ALTER TABLE ja4_processing.agg_host_ip_ja4_1h
MODIFY TTL window_start + INTERVAL 7 DAY;
-- agg_header_fingerprint_1h — TTL 7 jours (était : aucun)
ALTER TABLE ja4_processing.agg_header_fingerprint_1h
MODIFY TTL window_start + INTERVAL 7 DAY;
-- ml_detected_anomalies — CRITIQUE : corriger ORDER BY (était (src_ip), causait une
-- déduplication agressive — une seule ligne conservée par IP au lieu de src_ip+ja4+host+model)
-- Note : ALTER TABLE ... MODIFY ORDER BY nécessite ClickHouse >= 22.6
-- Si la version est antérieure, recréer la table via deploy_views.sql.
ALTER TABLE ja4_processing.ml_detected_anomalies
MODIFY ORDER BY (src_ip, ja4, host, model_name);
-- ml_detected_anomalies — TTL 7 jours (était 30 jours, déjà corrigé en 7j pour certains)
ALTER TABLE ja4_processing.ml_detected_anomalies
MODIFY TTL detected_at + INTERVAL 7 DAY;
-- ml_all_scores — TTL 7 jours (était 3 jours)

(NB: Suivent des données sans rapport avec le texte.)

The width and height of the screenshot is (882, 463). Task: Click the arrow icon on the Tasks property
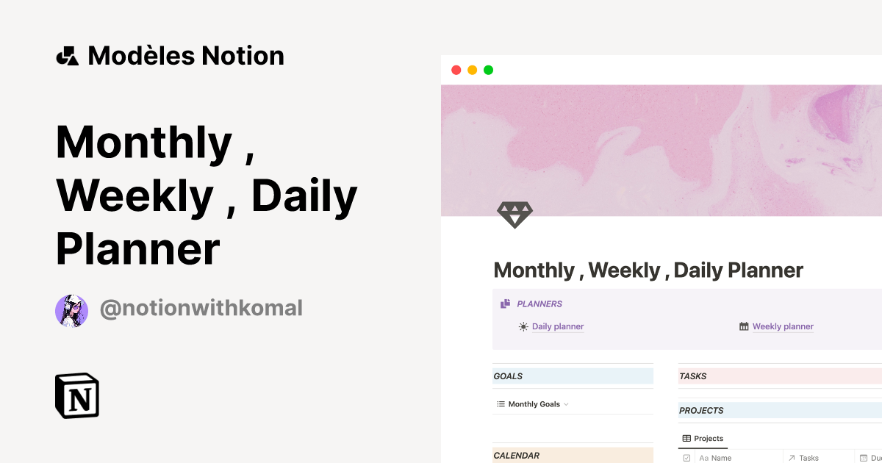(792, 457)
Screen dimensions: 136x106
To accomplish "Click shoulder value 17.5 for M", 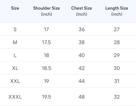I will (x=46, y=42).
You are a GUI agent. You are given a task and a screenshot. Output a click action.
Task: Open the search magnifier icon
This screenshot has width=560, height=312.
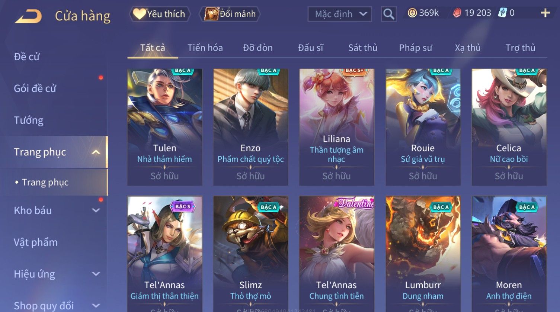point(389,14)
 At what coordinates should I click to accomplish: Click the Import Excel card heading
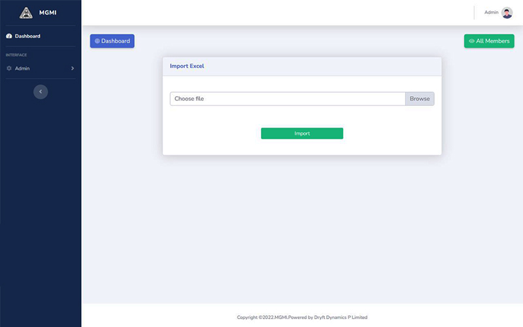pyautogui.click(x=187, y=66)
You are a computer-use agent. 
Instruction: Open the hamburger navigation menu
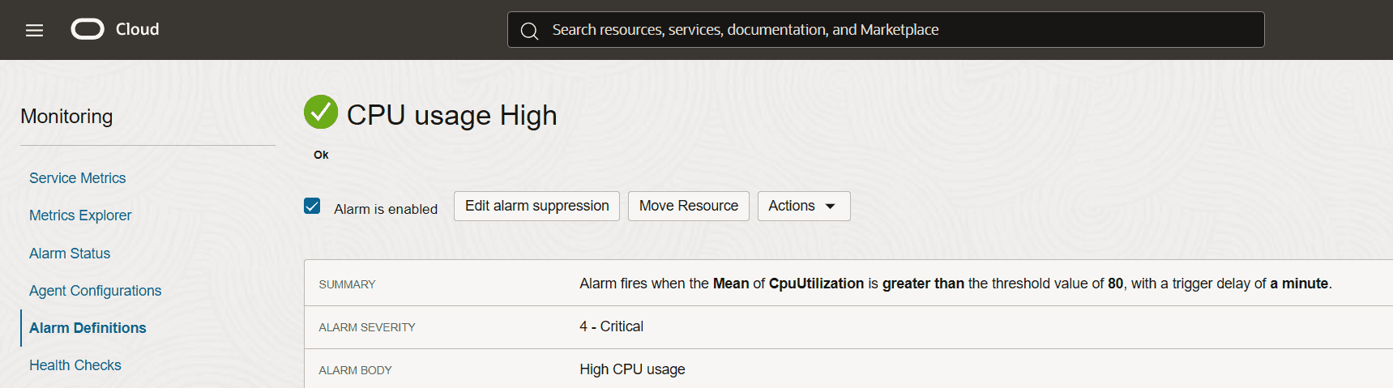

-- Note : PARTITION BY ne peut pas être ajouté via ALTER TABLE.
-- Pour la partition quotidienne (recommandée), recréer la table via deploy_views.sql.
ALTER TABLE ja4_processing.ml_all_scores
MODIFY TTL window_start + INTERVAL 7 DAY;
-- =============================================================================
-- Vues dashboard — suppression des vues inutilisées, ajout des vues manquantes
-- Ces vues n'ont pas d'état persistant : les DROP/CREATE sont idempotents.

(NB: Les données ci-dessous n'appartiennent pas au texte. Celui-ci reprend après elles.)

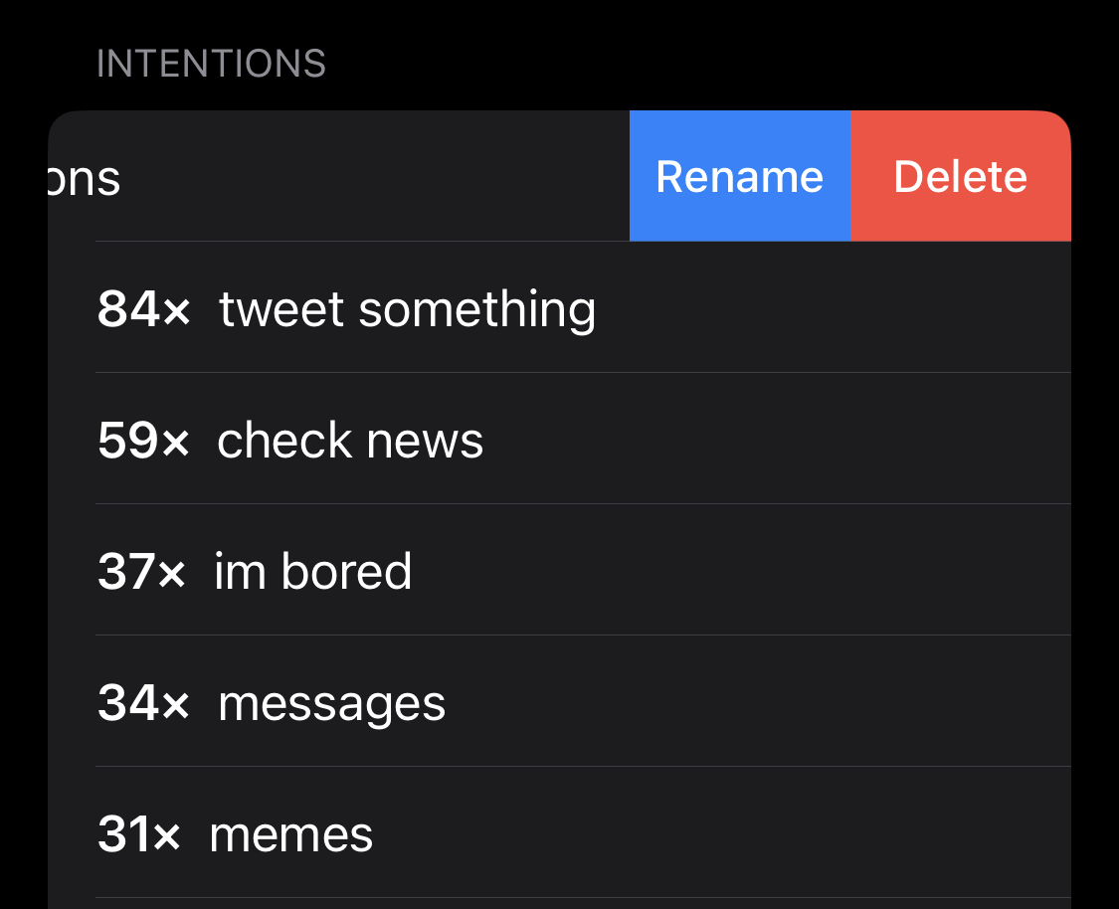1119x909 pixels.
Task: Tap empty area right of "messages"
Action: point(756,703)
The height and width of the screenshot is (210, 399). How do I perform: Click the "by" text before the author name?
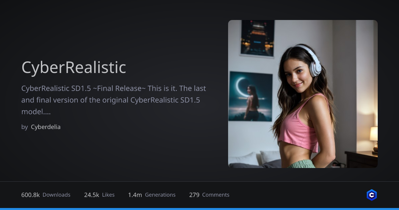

-- =============================================================================
-- Supprimer les vues inutilisées (non référencées par les routes Python)
DROP VIEW IF EXISTS ja4_processing.view_dashboard_summary;
DROP VIEW IF EXISTS ja4_processing.view_dashboard_timeseries;
DROP VIEW IF EXISTS ja4_processing.view_dashboard_threat_dist;
DROP VIEW IF EXISTS ja4_processing.view_dashboard_variability;
-- Les nouvelles vues (view_dashboard_entities, view_dashboard_user_agents,
-- view_ai_features_24h) sont créées par deploy_views.sql (section finale).
-- Les exécuter ici revient à rejouer cette section de deploy_views.sql.